しかし近年のATは、その違和感がドライビングを邪魔しないレベルにまで抑え込まれ、ダイレクト感と引き換えに、繊細で丁寧なドライビングを可能にした。
DATでのサーキット走行は、いまやMTにまったく引けを取らないレベルで楽しい。
サーキット走行という文脈において、この二つに優劣をつける意味はあまりないし、私にはできない。
どちらを選ぶかは完全に好みの問題であり、甲乙つけがたい魅力をそれぞれが備えている。
サーキット遠征は「行って帰ってきて」完結する
帰宅までがその日のサーキット走行と考えると、サーキット走行は、サーキットを走るだけでは完結しない。
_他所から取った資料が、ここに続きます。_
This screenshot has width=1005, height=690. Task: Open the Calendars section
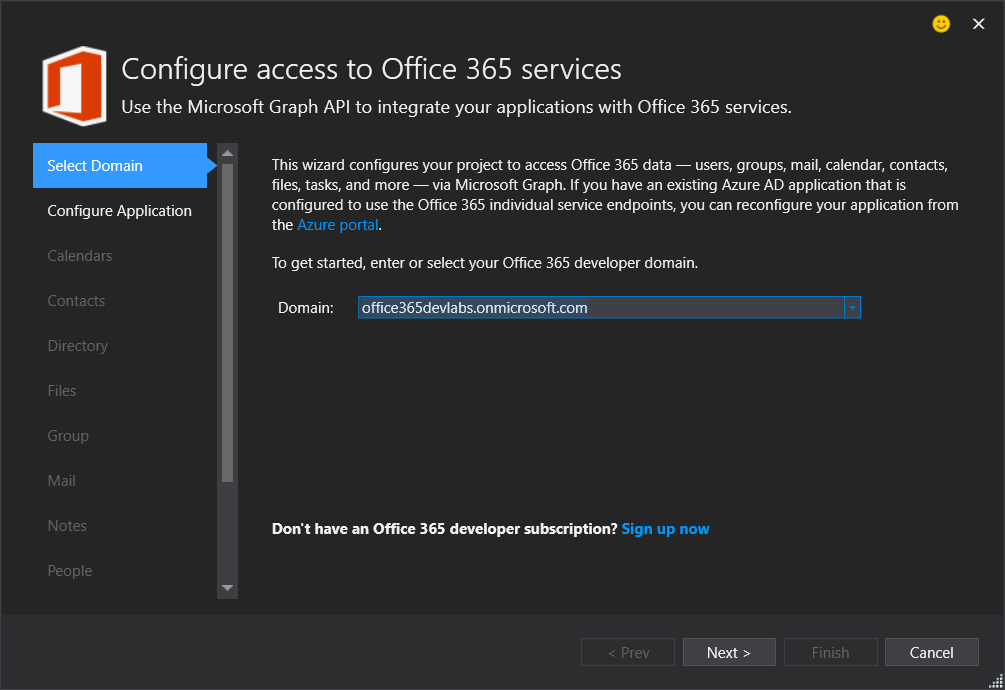(x=80, y=256)
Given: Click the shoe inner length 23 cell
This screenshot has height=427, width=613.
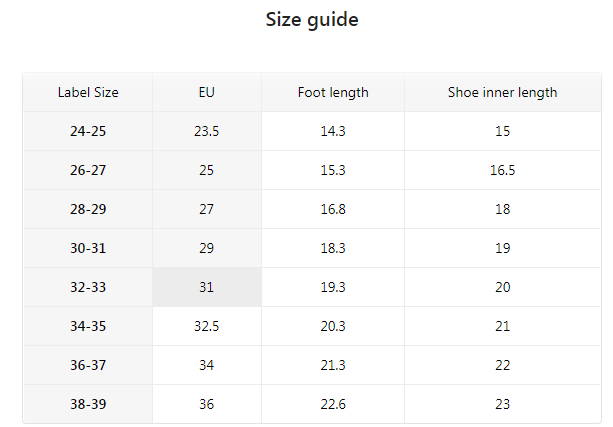Looking at the screenshot, I should pyautogui.click(x=502, y=404).
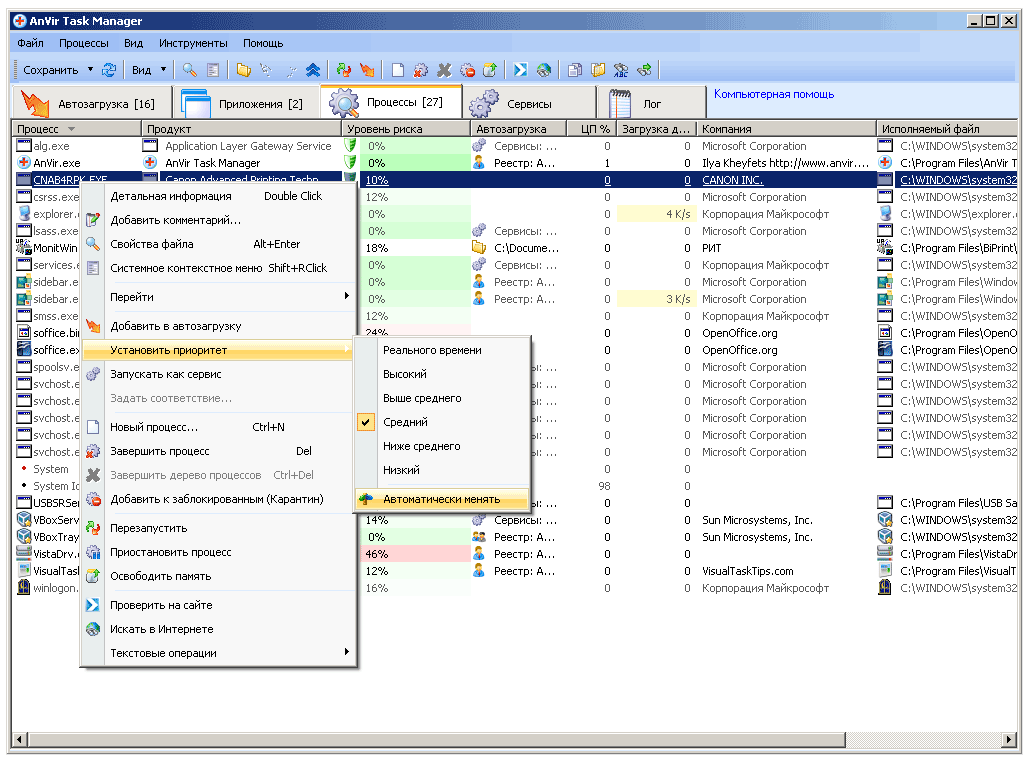Click the globe search icon in the toolbar
1025x758 pixels.
544,70
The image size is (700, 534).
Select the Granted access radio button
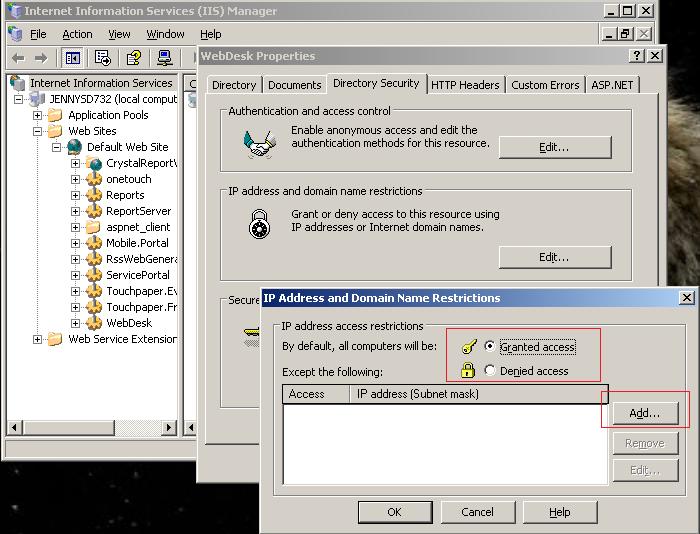489,347
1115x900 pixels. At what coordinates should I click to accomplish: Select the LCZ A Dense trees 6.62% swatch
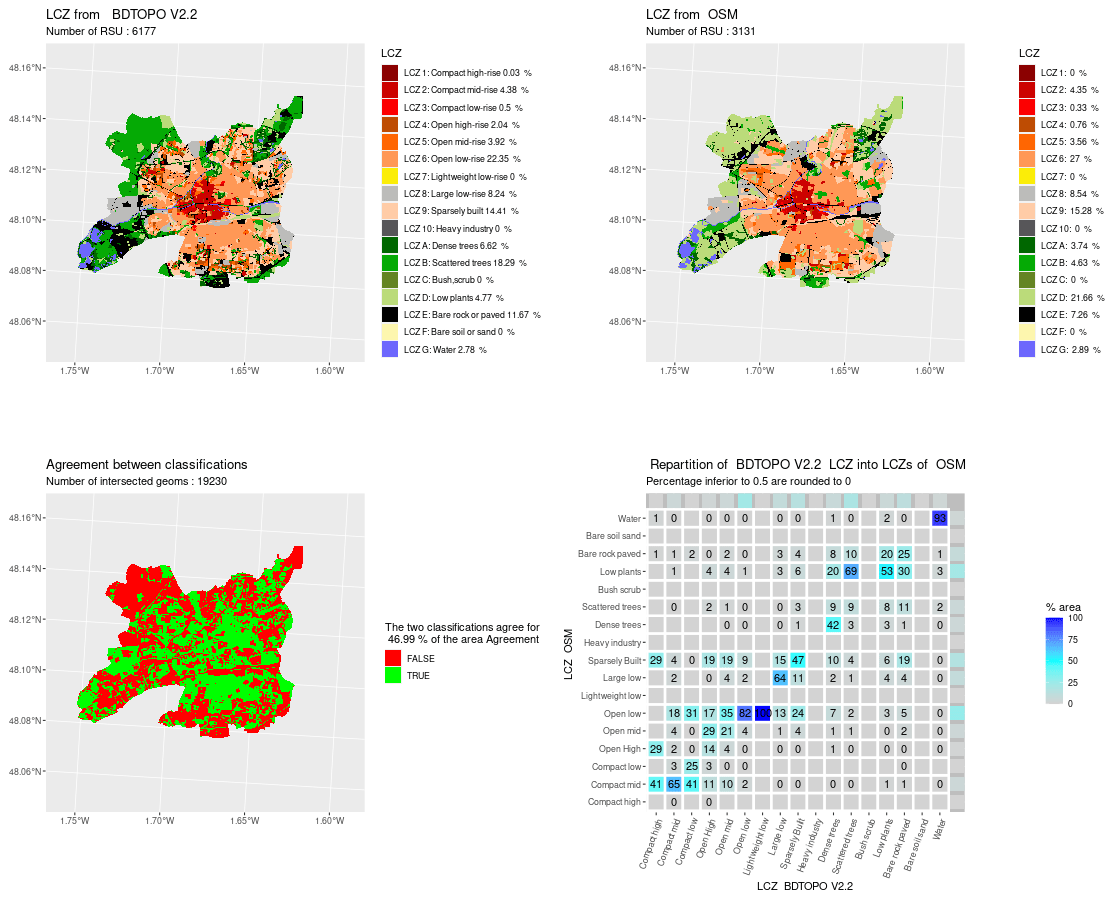390,246
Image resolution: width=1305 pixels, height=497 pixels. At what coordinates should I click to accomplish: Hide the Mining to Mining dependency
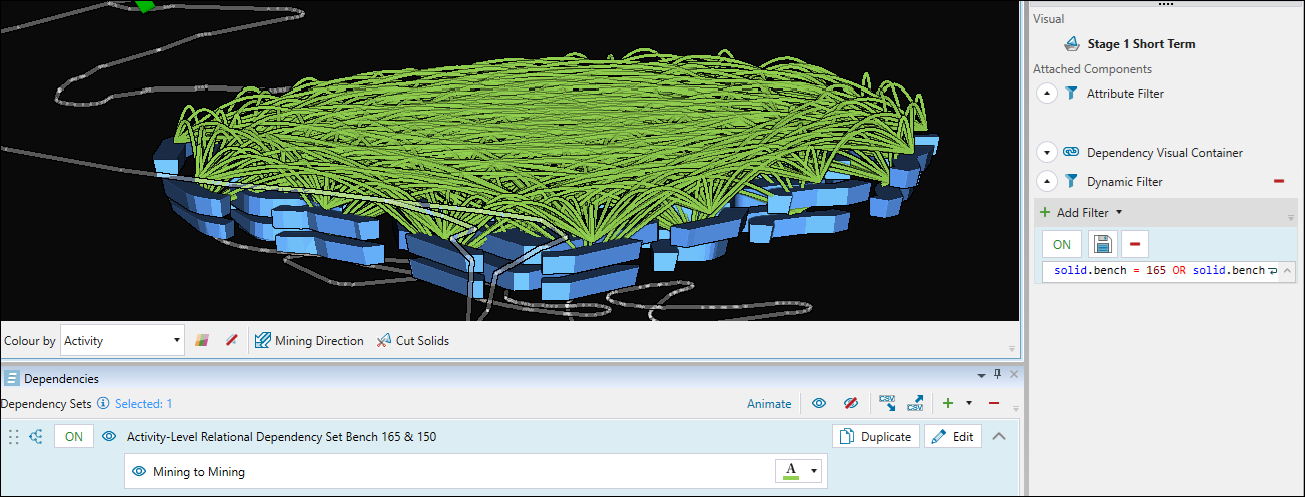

自宅とサーキットの往復には、高速道路や一般道、渋滞区間が含まれる。
サーキット走行後の帰路では、渋滞、特に逃げ場のない高速道路の渋滞は禁忌に近い。
特に夕暮れ時以降は、視認性が落ち、交通量も増える。
この状況で求められるのは、スポーツドライビングの楽しさではなく、安全に帰るための余力である。
遠征を前提にするならDATという結論
この「帰路」まで含めて考えると、8速DATがドライバーに強いる負担の軽さは、非常にありがたい。
負担が少ない分、集中力の消耗が抑えられ、安全マージンを確保しやすいから。
公道では、グリップの限界を探るような繊細な運転は不要だ。
その分の認知資源を、安全運転に完全に振り分けることができる。
サーキット体験を実り多く、楽しく、そして無事に終わらせるための、合理的な選択である。
もちろん、どうしてもMTで試したいテーマがある場合は別だ。
しかし、そうした特別な理由がない限り、サーキットへの遠征ではDATを選ぶ──それが、今の私の結論である。
クルマの評価は、サーキットでスポーツドライビングをしている時間だけで完結しない。
行き、走り、そして無事に帰ってくるところまで含めて、サーキット遠征だと私は考えている。
とはいえ、サーキット近くにガレージを借りたり、サーキットまでローダーでクルマを運ぶ選択肢まで考慮すると、MTが第一選択肢という場合もあるだろう。